Japão lidera esforço global para remover minas na Ucrânia

O Japão assumiu um papel central no esforço internacional para ajudar a Ucrânia a enfrentar um dos legados mais mortíferos da guerra: milhões de minas e engenhos não detonados que contaminam quase um quarto do território ucraniano.

Quase quatro anos após o início do conflito, a Ucrânia é hoje o país mais minado do mundo. Para coordenar respostas globais, Tóquio acolheu a Conferência de Ação Anti-minas da Ucrânia, reunindo governos, empresas e organizações humanitárias.

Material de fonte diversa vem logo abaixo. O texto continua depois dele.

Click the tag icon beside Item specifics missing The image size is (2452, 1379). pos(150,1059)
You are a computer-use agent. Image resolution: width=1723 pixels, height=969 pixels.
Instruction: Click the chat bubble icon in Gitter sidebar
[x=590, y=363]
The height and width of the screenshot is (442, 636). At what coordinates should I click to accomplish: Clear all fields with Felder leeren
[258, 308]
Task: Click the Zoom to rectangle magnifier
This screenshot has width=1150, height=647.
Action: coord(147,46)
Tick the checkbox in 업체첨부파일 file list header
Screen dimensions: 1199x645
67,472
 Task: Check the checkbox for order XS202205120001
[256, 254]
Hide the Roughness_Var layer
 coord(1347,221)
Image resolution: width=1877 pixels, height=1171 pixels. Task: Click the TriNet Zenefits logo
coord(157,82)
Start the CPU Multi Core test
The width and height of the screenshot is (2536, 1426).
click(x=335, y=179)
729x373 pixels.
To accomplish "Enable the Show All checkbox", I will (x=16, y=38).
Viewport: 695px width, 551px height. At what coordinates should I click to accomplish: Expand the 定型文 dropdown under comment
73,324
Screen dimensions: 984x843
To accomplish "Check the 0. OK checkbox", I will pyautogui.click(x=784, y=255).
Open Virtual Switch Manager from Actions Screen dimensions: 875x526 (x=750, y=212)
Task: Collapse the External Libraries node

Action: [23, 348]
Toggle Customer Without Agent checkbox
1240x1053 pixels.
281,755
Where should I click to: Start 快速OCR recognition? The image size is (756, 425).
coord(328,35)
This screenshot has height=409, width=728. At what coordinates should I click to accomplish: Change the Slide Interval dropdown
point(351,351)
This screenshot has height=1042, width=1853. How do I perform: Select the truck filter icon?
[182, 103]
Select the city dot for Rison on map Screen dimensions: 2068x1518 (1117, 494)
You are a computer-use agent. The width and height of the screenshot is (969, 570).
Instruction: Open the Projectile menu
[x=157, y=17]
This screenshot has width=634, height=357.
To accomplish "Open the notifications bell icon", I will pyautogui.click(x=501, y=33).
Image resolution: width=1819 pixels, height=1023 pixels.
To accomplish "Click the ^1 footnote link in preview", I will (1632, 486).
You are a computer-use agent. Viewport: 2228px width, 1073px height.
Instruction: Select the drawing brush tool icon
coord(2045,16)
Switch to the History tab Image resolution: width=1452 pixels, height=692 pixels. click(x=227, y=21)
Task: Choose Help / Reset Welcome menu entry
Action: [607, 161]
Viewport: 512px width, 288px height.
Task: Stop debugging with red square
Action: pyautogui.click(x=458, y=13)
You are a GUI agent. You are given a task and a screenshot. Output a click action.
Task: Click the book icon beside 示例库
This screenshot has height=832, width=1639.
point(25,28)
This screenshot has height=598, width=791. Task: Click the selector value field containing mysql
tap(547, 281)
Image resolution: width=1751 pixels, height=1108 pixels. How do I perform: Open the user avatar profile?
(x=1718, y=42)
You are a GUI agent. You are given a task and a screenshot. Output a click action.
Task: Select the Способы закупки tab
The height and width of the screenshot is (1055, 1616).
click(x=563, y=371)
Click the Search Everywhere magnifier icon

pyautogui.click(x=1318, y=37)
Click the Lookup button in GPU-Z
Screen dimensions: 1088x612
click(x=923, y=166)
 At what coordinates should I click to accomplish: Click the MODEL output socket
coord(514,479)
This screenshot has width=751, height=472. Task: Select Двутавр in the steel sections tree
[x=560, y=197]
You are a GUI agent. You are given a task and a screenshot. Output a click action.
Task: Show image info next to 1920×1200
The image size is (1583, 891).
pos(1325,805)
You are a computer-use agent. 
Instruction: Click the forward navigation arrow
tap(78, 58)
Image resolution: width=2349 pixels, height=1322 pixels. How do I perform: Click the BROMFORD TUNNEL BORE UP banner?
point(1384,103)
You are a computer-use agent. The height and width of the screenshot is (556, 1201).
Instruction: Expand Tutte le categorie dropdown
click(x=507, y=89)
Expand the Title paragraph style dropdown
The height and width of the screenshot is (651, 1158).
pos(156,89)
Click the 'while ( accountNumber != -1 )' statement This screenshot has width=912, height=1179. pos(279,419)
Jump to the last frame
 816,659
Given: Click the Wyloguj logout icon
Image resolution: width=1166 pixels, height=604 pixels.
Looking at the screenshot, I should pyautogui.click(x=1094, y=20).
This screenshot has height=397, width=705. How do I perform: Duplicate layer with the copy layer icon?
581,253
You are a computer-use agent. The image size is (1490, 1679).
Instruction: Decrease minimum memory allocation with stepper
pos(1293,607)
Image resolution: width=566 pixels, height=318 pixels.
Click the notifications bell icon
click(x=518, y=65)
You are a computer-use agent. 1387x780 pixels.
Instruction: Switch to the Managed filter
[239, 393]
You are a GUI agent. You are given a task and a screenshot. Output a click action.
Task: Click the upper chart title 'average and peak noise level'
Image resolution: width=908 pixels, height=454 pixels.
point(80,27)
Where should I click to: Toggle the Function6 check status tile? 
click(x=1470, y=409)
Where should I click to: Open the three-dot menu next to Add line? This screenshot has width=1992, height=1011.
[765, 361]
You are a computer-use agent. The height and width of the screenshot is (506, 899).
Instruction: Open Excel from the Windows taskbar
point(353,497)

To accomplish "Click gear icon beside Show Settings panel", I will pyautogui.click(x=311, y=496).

Durante o encontro, o ministro japonês dos Negócios Estrangeiros, Motegi Toshimitsu, lançou a Iniciativa de Apoio à Ação Anti-minas na Ucrânia, sublinhando que remover estas minas é “essencial para a recuperação e reconstrução” do país.

O apoio japonês já está no terreno:

  • A Nikken Corporation enviou maquinaria especializada para limpeza de minas.
  • A JICA (Agência Japonesa de Cooperação Internacional) está a formar equipas ucranianas no Camboja, em parceria com o Centro Cambojano de Ação Anti-minas.
  • A Obara Kogyo, sediada em Tóquio, desenvolve novas próteses para vítimas de explosões.
  • A Prodrone testa drones equipados com IA capazes de detetar minas com maior precisão e rapidez.

Com estas iniciativas, o Japão pretende acelerar a descontaminação da Ucrânia e apoiar diretamente as comunidades afetadas, combinando tecnologia de ponta, formação especializada e resposta humanitária.